Mon propre examen de la couche inférieure des solives pour ainsi dire palimpsestes, m’a permis de porter ce nombre à 65 (Essais sur poutres. Peintures et inscriptions chez Montaigne, Paris, Klincksieck, 2000), puis 66 (Montaigne. Les Essais, Bibliothèque de la Pléiade, Paris, Gallimard, 2007, p. 1309-1316 : une conjecture de Galy et Lapeyre finalement adoptée). Reprenant ce travail à l’intention des BVH, j’ai le plaisir d’ajouter aujourd’hui deux autres sentences encore inédites que des moyens plus modernes d’investigation m’ont permis d’identifier : l’une, prise de Cicéron traduisant Epicharme, se retrouve dans les Essais ; l’autre est une traduction latine d’un vers grec de l’Anthologie palatine par Buchanan, l’ancien magister de Montaigne au Collège de Guyenne. Parmi les voix antiques de la polyphonie des sentences peintes, Michel de l’Hospital, l’autre contemporain cité, se sentira moins seul…
Soit 68 sentences identifiées à ce jour. Il restera à scruter, par des moyens plus sophistiqués encore, les sept sentences seulement localisées (vestiges de lettres, badigeon fluorescent). Mais nulle part au plafond de la bibliothèque on ne trouve ce « Que sais-je ? » en français que Stefan Zweig dit s’y trouver, suivi en cela par plus d’un biographe malgré l’absence de tout vestige comme de tout témoignage allant en ce sens. Une mauvaise lecture de la publication de Galy et Lapeyre où cette interrogation bien connue à la devise d’une balance servait d’ornement terminal a peut-être entraîné cette erreur, commise aussi par Pierre Villey ou son épouse (Villey était atteint de cécité).
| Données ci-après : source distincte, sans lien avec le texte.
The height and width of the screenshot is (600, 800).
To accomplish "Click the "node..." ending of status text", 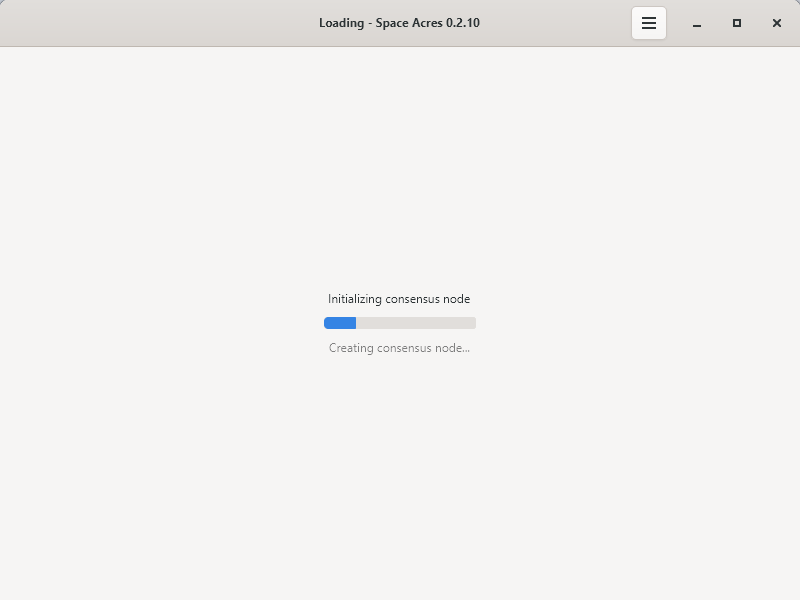I will tap(453, 348).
Ne pas quitter la bibliothèque sans se rappeler que Montaigne en avait fait, outre le théâtre de la vanité du savoir humain (contenu des sentences) et le temple de l’amitié d’élite (dédicace à La Boétie), le laboratoire de ses « essais » d’écriture, comme il le déclare au tout début du dernier chapitre de son livre en 1580 : « Ce fagotage de tant de diverses pièces, se fait en cette condition, que je n’y mets la main, que lorsqu’une trop lâche oisiveté me presse, et non ailleurs que chez moi. Ainsi il s’est bâti à diverses poses et intervalles, comme les occasions me détiennent ailleurs parfois plusieurs mois. » Cet intermittent de l’écriture était bien souvent sur les routes.